___ Provided records
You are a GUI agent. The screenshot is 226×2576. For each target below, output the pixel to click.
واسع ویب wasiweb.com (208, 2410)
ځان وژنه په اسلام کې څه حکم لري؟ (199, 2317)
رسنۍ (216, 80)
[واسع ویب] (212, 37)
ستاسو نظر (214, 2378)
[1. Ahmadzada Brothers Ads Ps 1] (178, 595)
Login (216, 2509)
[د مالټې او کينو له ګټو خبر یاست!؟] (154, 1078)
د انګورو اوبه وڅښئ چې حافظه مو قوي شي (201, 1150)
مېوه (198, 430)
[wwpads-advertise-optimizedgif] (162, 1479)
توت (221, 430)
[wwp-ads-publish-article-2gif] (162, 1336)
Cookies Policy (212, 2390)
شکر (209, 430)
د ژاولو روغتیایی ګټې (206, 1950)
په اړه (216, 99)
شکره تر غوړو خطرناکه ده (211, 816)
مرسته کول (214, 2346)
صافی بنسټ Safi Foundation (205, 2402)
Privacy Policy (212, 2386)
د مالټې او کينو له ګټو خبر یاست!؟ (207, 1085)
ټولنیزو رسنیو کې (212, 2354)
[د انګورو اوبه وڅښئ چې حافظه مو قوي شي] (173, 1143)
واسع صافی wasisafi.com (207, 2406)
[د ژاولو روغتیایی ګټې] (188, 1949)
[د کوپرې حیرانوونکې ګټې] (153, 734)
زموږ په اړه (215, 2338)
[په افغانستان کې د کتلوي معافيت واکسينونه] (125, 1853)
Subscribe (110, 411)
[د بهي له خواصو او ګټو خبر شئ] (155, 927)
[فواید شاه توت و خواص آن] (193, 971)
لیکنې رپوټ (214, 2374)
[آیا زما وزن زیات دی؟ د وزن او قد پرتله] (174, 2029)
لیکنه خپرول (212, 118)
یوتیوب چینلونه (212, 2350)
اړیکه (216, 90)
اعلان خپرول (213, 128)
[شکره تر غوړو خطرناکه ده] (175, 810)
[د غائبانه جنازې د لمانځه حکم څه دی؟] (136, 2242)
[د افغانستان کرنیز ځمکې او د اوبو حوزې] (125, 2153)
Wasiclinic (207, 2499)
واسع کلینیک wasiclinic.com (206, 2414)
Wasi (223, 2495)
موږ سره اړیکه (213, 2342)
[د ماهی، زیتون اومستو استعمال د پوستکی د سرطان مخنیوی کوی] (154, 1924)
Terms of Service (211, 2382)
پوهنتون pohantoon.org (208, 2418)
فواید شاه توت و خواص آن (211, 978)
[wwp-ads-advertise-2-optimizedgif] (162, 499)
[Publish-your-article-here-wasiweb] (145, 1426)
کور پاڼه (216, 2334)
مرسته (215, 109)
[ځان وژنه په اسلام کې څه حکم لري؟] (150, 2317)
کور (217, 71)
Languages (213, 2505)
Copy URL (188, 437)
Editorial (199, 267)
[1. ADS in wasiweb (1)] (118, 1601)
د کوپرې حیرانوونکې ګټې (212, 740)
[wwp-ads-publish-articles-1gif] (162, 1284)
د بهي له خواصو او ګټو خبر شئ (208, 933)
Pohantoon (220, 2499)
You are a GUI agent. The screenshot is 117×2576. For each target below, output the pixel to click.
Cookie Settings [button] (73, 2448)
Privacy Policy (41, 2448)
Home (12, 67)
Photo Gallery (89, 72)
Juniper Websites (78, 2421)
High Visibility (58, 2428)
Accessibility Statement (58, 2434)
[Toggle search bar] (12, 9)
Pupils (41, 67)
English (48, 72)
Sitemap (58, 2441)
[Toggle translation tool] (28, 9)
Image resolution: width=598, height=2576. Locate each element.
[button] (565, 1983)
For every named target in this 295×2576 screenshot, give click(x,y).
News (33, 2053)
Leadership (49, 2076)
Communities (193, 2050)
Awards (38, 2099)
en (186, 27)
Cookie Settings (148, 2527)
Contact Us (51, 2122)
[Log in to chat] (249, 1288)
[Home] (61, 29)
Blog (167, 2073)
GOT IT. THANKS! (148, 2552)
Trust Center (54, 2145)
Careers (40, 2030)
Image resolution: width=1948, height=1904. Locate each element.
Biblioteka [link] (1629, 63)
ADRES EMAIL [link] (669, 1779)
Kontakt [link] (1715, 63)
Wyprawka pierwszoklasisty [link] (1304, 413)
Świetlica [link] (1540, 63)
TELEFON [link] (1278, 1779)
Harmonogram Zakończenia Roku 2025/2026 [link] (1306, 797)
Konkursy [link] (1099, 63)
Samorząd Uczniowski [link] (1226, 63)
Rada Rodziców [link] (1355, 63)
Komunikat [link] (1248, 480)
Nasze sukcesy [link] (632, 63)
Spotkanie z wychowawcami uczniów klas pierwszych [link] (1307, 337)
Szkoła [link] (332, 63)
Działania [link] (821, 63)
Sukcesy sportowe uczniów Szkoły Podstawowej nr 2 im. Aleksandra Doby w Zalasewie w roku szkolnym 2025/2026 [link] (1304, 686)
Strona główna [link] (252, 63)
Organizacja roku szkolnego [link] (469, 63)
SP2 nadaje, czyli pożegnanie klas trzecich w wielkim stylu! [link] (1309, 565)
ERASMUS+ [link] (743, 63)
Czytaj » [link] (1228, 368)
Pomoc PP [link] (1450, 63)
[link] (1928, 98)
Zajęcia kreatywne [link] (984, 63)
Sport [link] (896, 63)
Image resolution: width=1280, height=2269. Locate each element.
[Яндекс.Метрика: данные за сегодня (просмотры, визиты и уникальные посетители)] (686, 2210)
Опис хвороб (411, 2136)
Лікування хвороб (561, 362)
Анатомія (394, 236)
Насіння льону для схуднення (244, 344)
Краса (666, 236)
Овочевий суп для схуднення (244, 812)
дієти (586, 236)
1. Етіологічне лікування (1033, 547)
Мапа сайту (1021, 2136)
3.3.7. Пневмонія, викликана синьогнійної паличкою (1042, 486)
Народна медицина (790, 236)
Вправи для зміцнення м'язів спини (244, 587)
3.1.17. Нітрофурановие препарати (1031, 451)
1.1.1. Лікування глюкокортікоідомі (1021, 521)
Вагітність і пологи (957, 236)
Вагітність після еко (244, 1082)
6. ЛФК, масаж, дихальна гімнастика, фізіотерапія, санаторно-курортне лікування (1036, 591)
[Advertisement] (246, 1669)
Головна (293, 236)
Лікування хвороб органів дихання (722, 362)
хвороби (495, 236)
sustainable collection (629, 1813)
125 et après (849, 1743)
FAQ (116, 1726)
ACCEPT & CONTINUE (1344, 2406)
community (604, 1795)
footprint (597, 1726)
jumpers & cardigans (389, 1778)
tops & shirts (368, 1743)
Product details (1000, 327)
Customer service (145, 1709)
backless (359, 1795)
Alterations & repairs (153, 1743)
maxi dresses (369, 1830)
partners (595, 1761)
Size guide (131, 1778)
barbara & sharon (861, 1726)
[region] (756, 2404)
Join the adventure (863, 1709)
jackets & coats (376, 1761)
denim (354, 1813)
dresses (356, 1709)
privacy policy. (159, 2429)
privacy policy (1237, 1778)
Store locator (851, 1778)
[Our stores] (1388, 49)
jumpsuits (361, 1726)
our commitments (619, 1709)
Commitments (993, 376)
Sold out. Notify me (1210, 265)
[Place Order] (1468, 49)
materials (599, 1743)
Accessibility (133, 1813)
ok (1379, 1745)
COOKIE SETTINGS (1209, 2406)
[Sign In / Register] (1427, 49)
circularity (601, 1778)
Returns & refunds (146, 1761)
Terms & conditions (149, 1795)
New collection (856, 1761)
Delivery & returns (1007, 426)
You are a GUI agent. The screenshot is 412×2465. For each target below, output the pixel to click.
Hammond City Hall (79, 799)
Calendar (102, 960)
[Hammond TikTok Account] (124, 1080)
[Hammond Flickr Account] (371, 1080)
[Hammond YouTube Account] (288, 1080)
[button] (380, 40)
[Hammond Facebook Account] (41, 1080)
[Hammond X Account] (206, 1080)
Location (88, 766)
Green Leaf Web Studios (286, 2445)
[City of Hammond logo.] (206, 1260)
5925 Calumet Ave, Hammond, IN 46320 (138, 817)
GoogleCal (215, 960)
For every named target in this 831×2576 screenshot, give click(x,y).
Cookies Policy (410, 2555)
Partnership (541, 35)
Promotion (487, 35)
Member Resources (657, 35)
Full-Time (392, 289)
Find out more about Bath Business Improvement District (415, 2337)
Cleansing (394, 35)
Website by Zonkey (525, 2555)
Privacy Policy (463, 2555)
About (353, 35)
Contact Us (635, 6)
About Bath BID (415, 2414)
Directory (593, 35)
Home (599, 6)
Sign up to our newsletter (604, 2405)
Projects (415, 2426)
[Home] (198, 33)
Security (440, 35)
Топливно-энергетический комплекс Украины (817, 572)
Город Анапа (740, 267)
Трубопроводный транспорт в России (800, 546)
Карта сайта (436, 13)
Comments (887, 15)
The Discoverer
______
Task description: Return exactly, and only, the lines above starting at the line that contains "ستاسو نظر (214, 2378)" and ending at the line that contains "Cookie Settings [button] (73, 2448)".

Completed task:
ستاسو نظر (214, 2378)
[1. Ahmadzada Brothers Ads Ps 1] (178, 595)
Login (216, 2509)
[د مالټې او کينو له ګټو خبر یاست!؟] (154, 1078)
د انګورو اوبه وڅښئ چې حافظه مو قوي شي (201, 1150)
مېوه (198, 430)
[wwpads-advertise-optimizedgif] (162, 1479)
توت (221, 430)
[wwp-ads-publish-article-2gif] (162, 1336)
Cookies Policy (212, 2390)
شکر (209, 430)
د ژاولو روغتیایی ګټې (206, 1950)
په اړه (216, 99)
شکره تر غوړو خطرناکه ده (211, 816)
مرسته کول (214, 2346)
صافی بنسټ Safi Foundation (205, 2402)
Privacy Policy (212, 2386)
د مالټې او کينو له ګټو خبر یاست!؟ (207, 1085)
ټولنیزو رسنیو کې (212, 2354)
[د انګورو اوبه وڅښئ چې حافظه مو قوي شي] (173, 1143)
واسع صافی wasisafi.com (207, 2406)
[د ژاولو روغتیایی ګټې] (188, 1949)
[د کوپرې حیرانوونکې ګټې] (153, 734)
زموږ په اړه (215, 2338)
[په افغانستان کې د کتلوي معافيت واکسينونه] (125, 1853)
Subscribe (110, 411)
[د بهي له خواصو او ګټو خبر شئ] (155, 927)
[فواید شاه توت و خواص آن] (193, 971)
لیکنې رپوټ (214, 2374)
[آیا زما وزن زیات دی؟ د وزن او قد پرتله] (174, 2029)
لیکنه خپرول (212, 118)
یوتیوب چینلونه (212, 2350)
اړیکه (216, 90)
اعلان خپرول (213, 128)
[شکره تر غوړو خطرناکه ده] (175, 810)
[د غائبانه جنازې د لمانځه حکم څه دی؟] (136, 2242)
[د افغانستان کرنیز ځمکې او د اوبو حوزې] (125, 2153)
Wasiclinic (207, 2499)
واسع کلینیک wasiclinic.com (206, 2414)
Wasi (223, 2495)
موږ سره اړیکه (213, 2342)
[د ماهی، زیتون اومستو استعمال د پوستکی د سرطان مخنیوی کوی] (154, 1924)
Terms of Service (211, 2382)
پوهنتون pohantoon.org (208, 2418)
فواید شاه توت و خواص آن (211, 978)
[wwp-ads-advertise-2-optimizedgif] (162, 499)
[Publish-your-article-here-wasiweb] (145, 1426)
کور پاڼه (216, 2334)
مرسته (215, 109)
[ځان وژنه په اسلام کې څه حکم لري؟] (150, 2317)
کور (217, 71)
Languages (213, 2505)
Copy URL (188, 437)
Editorial (199, 267)
[1. ADS in wasiweb (1)] (118, 1601)
د کوپرې حیرانوونکې ګټې (212, 740)
[wwp-ads-publish-articles-1gif] (162, 1284)
د بهي له خواصو او ګټو خبر شئ (208, 933)
Pohantoon (220, 2499)
You are a GUI agent. The screenshot is 117×2576. For each target below, output the pixel to click.
Cookie Settings [button] (73, 2448)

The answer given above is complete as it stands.